‘Dexter’ Cast Member Michael C. Hall Rejected 1 Revival Idea Before ‘Dexter: New Blood’
Fans of Dexter waited eight years for Michael C. Hall to return in the role of Dexter Morgan. It’s hard to believe Dexter: New Blood is already halfway over. Viewers are riveted by Dexter’s latest kill and the return of Harrison (Jack Alcott) and other Dexter cast members. They might have been watching an entirely different story, but Hall flat out rejected the alternative.
Showrunner Clyde Phillips was on The Hollywood Reporter’s TV’s Top Five podcast on Nov. 5 to discuss Dexter: New Blood before it premiered. During the conversation he revealed the idea that Hall didn’t want to do, before Phillips pitched New Blood.
Michael C. Hall did not want to play Dexter as an EMT
Considering the original series ended with Dexter becoming a lumberjack, this idea doesn’t sound so bad. Maybe Hall was hesitant to focus on a new occupation for Dexter, but to see Dexter cast as a paramedic would be an interesting twist on his police CSI past.
“I believe, I’m not 100% sure, but it wasn’t a pitch,” Phillips told TV’s Top Five. “It was a script. It was about the Dexter character being an EMT. I never read it. I don’t know.”
Showtime wanted the ‘Dexter’ cast back
Showtime really wanted Dexter back, so they enlisted original showrunner Phillips to pitch Hall. The network laid out some ideas and Phillips ran with them. That included bringing Dexter cast members like Jennifer Carpenter back.
“They had already realized they wanted to do it in a small town, someplace very remote where there’s less temptation, where he can be abstaining and monastic,” Phillips said. “But it’s Dexter so who are we kidding? Somebody’s going to get killed. Basically, the overall theme I pitched him, which is a big theme in my own life, is fathers and sons. And I have big issues in my own family with fathers and sons. My dad was a bad guy and it comes out in all my writing and eight days a week of therapy.”
The Harrison element turned out to be a major selling point for Hall. Phillips said he got a call from Showtime after his meeting to say Hall approved and they would be filming Dexter: New Blood. With a new Harrison in the Dexter cast, Phillips was off and running.

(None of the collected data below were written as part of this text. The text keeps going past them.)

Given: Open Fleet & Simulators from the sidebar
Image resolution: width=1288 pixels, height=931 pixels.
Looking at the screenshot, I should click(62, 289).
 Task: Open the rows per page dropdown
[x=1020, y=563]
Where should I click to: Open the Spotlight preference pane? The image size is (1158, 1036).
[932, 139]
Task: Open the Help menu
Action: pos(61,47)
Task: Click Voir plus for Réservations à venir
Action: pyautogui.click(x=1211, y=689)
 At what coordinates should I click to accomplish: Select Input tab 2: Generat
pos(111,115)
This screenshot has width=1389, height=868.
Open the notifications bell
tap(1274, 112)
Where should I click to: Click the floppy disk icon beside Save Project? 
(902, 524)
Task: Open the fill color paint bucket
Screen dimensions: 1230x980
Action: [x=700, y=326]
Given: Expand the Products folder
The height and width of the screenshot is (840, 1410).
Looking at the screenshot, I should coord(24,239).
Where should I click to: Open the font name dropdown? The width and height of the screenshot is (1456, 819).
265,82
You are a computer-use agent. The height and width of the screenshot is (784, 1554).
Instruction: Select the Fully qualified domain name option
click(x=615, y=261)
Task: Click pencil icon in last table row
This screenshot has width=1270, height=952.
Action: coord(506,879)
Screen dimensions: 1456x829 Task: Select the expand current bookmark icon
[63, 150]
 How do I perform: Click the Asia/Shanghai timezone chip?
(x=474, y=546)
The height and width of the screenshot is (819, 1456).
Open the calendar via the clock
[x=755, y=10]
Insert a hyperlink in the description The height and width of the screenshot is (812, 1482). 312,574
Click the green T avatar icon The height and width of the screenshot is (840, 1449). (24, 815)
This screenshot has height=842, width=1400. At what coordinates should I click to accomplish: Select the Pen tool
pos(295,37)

“So we talked about that and talked about Dexter’s son coming back and what is their connection?” Phillips said. “The kid is angry and abandoned and in pain, but is searching for a father. Dexter doesn’t know how to do it. Deb, who plays his conscience, doesn’t want him to bring Harrison into his life because everybody that gets near Dexter gets hurt or dies. And so Dexter agonizes over whether or not to bring his son back into his life. It’s no secret now, he does bring his son into his life and wonderful episodes ensue.”
Clyde Phillips kept up with the show after he left
Phillips showran Dexter for four seasons. He said he did watch the subsequent four and agreed with a lot of the criticism.
“My best friend was the line producer of the show and I would call him every Sunday night and fire him even though I wasn’t on the show,” Phillips said. “I just watched the show break the covenant, break the pact that it had with the audience. I was honestly disappointed in that. But, I wasn’t in the room so there was nothing I could do about it. I don’t blame anybody, I just think that they lost their way. Again, if you look up worst television finales in history, top 10 it’ll be Dexter will be on every list.”
Still, Phillips respected where his successors took Dexter Morgan. New Blood does not violate any of the continuity they established.
“We didn’t set out to redeem the show,” Phillips said. “We’re acknowledging that 10 years have passed and we’re trying to make it for a different audience. First of all, we know we have our same audience. We know they’re going to watch the show. This show is huge and Showtime has been amazing about putting it out there. As we were going to the premiere Monday night in Manhattan, there are billboards, there are taxi signs, subway signs. We also want to bring in new people. And people watch television differently now too.”